## begin Selection

Although we haven't implemented neither swing foot nor COM trajectories yet, we can already validate this code in simulation. Let us create an FSM process with phase durations roughly 0.7/0.1 seconds for single and double support respectively:

ssp_duration = 24 * dt  # 720 [ms]
dsp_duration = 3 * dt  # 90 [ms]
fsm = WalkingFSM(ssp_duration, dsp_duration)


As the FSM updates targets, we schedule it before inverse kinematics in the simulation:

sim.schedule(fsm)
sim.schedule(robot.ik)
sim.start()


Let us throw in some extra drawer processes to keep track of the COM and swing foot position targets while the robot moves:

com_traj_drawer = TrajectoryDrawer(robot.stance.com, 'b-')
lf_traj_drawer = TrajectoryDrawer(robot.left_foot, 'g-')
rf_traj_drawer = TrajectoryDrawer(robot.right_foot, 'r-')
sim.schedule_extra(com_traj_drawer)
sim.schedule_extra(lf_traj_drawer)
sim.schedule_extra(rf_traj_drawer)

## end Selection
## begin Records shown

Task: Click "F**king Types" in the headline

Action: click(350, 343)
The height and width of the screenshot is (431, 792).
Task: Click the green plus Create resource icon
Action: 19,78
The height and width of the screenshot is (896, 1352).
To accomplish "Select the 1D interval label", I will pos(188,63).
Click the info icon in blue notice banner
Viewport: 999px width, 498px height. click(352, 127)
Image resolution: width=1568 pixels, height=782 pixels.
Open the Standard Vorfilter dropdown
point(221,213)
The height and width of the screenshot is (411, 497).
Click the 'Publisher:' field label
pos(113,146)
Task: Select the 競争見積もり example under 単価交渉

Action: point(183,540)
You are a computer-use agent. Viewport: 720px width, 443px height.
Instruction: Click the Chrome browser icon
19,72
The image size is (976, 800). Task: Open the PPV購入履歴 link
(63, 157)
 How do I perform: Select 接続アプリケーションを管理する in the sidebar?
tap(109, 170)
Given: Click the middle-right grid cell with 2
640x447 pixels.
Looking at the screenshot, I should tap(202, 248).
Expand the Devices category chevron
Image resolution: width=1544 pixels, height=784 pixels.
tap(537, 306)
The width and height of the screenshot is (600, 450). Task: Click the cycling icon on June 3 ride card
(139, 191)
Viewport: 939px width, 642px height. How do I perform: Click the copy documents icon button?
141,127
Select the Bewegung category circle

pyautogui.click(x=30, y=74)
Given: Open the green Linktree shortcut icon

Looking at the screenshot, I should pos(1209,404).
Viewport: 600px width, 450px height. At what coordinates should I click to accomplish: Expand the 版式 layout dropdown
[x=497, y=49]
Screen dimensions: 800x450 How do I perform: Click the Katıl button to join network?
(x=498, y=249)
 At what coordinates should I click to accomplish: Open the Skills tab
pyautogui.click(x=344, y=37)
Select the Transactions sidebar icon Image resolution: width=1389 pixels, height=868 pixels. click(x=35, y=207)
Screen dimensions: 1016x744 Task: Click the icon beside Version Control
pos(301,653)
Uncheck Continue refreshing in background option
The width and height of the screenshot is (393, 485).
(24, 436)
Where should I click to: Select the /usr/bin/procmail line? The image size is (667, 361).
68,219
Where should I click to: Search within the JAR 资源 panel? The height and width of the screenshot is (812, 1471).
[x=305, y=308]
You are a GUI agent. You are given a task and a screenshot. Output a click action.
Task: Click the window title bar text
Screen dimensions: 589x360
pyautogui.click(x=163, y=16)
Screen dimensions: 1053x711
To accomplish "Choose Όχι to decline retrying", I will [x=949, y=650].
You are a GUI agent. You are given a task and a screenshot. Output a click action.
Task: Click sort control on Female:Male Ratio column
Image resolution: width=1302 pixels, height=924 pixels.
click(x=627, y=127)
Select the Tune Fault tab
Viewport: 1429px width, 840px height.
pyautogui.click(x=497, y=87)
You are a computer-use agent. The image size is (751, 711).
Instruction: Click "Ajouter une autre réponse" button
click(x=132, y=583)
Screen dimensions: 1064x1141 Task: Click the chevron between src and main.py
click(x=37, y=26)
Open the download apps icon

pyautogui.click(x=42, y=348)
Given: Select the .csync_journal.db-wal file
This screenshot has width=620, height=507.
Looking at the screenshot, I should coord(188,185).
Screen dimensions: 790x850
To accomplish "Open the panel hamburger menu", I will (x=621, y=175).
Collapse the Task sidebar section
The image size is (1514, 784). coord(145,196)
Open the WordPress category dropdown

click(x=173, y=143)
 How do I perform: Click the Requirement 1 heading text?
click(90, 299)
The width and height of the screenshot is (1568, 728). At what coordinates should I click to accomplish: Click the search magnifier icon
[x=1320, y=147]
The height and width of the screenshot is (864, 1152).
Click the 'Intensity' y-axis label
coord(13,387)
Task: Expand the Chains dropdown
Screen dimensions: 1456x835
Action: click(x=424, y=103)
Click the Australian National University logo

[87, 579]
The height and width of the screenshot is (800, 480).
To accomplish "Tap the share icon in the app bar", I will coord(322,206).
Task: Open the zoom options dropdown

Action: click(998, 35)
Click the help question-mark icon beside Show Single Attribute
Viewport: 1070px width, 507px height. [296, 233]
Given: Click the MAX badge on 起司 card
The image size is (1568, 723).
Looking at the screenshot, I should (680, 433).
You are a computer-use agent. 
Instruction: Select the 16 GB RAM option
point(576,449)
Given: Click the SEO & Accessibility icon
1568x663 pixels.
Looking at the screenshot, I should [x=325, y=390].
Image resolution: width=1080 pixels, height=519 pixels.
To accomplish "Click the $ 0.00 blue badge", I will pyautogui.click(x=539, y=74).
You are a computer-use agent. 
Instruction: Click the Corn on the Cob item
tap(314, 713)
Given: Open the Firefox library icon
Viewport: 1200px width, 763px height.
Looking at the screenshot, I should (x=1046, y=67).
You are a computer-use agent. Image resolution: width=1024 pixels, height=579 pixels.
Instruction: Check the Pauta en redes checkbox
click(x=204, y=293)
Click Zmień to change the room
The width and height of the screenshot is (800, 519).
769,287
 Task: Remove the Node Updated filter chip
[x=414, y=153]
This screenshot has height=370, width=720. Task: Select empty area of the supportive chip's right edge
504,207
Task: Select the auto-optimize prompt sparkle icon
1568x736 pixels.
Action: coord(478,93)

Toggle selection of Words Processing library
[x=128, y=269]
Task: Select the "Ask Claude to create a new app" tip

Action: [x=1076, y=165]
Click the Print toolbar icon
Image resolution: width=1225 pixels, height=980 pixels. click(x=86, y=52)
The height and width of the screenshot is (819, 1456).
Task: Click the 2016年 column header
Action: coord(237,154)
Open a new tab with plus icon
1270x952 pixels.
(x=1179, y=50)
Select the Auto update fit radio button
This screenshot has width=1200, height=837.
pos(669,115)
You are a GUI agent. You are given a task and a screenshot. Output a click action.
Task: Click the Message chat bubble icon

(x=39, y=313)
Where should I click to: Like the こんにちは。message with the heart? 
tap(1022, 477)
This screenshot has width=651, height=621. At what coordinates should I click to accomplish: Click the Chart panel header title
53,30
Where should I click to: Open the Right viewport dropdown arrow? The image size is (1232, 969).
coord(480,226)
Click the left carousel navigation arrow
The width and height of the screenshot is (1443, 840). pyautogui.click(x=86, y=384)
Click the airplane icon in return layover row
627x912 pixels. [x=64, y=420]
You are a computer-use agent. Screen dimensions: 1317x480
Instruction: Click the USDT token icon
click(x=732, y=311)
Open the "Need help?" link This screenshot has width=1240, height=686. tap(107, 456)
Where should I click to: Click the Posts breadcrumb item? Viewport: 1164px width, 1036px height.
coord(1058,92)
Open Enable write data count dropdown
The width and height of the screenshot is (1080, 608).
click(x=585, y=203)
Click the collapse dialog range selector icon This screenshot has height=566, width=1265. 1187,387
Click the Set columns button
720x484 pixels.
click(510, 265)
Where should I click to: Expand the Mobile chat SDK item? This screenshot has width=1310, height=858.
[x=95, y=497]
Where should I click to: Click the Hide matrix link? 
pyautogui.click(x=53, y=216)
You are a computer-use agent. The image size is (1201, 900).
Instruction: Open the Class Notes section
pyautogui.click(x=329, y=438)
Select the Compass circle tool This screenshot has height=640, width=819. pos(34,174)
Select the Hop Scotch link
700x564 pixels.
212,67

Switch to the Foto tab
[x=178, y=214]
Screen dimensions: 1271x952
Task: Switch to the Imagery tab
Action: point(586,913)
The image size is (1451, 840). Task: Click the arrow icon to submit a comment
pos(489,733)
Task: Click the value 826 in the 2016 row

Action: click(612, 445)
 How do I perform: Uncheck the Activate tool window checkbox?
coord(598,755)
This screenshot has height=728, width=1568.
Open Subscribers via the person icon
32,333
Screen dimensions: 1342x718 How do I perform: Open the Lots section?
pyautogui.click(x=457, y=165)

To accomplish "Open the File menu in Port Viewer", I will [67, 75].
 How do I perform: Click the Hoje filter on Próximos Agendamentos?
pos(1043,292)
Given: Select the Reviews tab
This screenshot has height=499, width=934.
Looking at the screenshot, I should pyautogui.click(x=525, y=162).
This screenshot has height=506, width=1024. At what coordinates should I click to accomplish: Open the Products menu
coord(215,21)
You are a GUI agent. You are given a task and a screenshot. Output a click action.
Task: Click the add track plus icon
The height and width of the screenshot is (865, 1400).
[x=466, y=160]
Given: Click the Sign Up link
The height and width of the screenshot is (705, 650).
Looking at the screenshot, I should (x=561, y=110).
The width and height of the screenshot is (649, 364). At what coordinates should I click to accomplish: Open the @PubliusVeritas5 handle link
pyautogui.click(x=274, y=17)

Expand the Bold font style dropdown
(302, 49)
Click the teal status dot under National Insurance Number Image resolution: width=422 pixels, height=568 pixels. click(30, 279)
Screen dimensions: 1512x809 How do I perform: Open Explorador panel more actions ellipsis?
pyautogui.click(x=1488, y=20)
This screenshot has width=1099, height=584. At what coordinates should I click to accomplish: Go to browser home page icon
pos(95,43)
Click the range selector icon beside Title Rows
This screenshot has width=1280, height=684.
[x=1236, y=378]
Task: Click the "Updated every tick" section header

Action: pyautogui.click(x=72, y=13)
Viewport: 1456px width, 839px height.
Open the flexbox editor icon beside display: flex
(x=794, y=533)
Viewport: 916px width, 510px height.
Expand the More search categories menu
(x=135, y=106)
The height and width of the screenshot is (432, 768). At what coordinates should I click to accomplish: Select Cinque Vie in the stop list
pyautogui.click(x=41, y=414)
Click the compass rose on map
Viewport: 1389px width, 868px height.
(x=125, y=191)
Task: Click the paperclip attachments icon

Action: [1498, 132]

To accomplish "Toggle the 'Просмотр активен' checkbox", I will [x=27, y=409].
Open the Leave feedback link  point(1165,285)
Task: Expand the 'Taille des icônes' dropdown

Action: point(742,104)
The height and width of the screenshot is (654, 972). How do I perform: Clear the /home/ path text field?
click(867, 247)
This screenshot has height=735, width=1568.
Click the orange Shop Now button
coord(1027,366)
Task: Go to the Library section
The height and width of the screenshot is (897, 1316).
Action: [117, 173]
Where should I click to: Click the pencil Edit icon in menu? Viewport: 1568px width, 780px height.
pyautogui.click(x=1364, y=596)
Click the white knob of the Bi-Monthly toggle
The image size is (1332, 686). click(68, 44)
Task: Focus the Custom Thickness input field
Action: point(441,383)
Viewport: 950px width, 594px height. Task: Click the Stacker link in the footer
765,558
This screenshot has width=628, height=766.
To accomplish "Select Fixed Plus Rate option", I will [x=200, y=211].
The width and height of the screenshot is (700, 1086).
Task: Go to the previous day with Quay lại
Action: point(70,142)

## end Records shown

**Your tasks**
[1] From the passage on simulating the walking FSM, return the stretch from "ssp_duration = 24" through "sim.schedule(robot.ik)" word for word.
[2] Retype the stretch of the records from the line containing "Where should I click to: Open" through the line containing "pyautogui.click(x=53, y=216)", keeping every line unchanged.

**Task-by-task outputs**
[1]
ssp_duration = 24 * dt  # 720 [ms]
dsp_duration = 3 * dt  # 90 [ms]
fsm = WalkingFSM(ssp_duration, dsp_duration)


As the FSM updates targets, we schedule it before inverse kinematics in the simulation:

sim.schedule(fsm)
sim.schedule(robot.ik)

[2]
Where should I click to: Open the Right viewport dropdown arrow? The image size is (1232, 969).
coord(480,226)
Click the left carousel navigation arrow
The width and height of the screenshot is (1443, 840). pyautogui.click(x=86, y=384)
Click the airplane icon in return layover row
627x912 pixels. [x=64, y=420]
You are a computer-use agent. Screen dimensions: 1317x480
Instruction: Click the USDT token icon
click(x=732, y=311)
Open the "Need help?" link This screenshot has width=1240, height=686. tap(107, 456)
Where should I click to: Click the Posts breadcrumb item? Viewport: 1164px width, 1036px height.
coord(1058,92)
Open Enable write data count dropdown
The width and height of the screenshot is (1080, 608).
click(x=585, y=203)
Click the collapse dialog range selector icon This screenshot has height=566, width=1265. 1187,387
Click the Set columns button
720x484 pixels.
click(510, 265)
Where should I click to: Expand the Mobile chat SDK item? This screenshot has width=1310, height=858.
[x=95, y=497]
Where should I click to: Click the Hide matrix link? 
pyautogui.click(x=53, y=216)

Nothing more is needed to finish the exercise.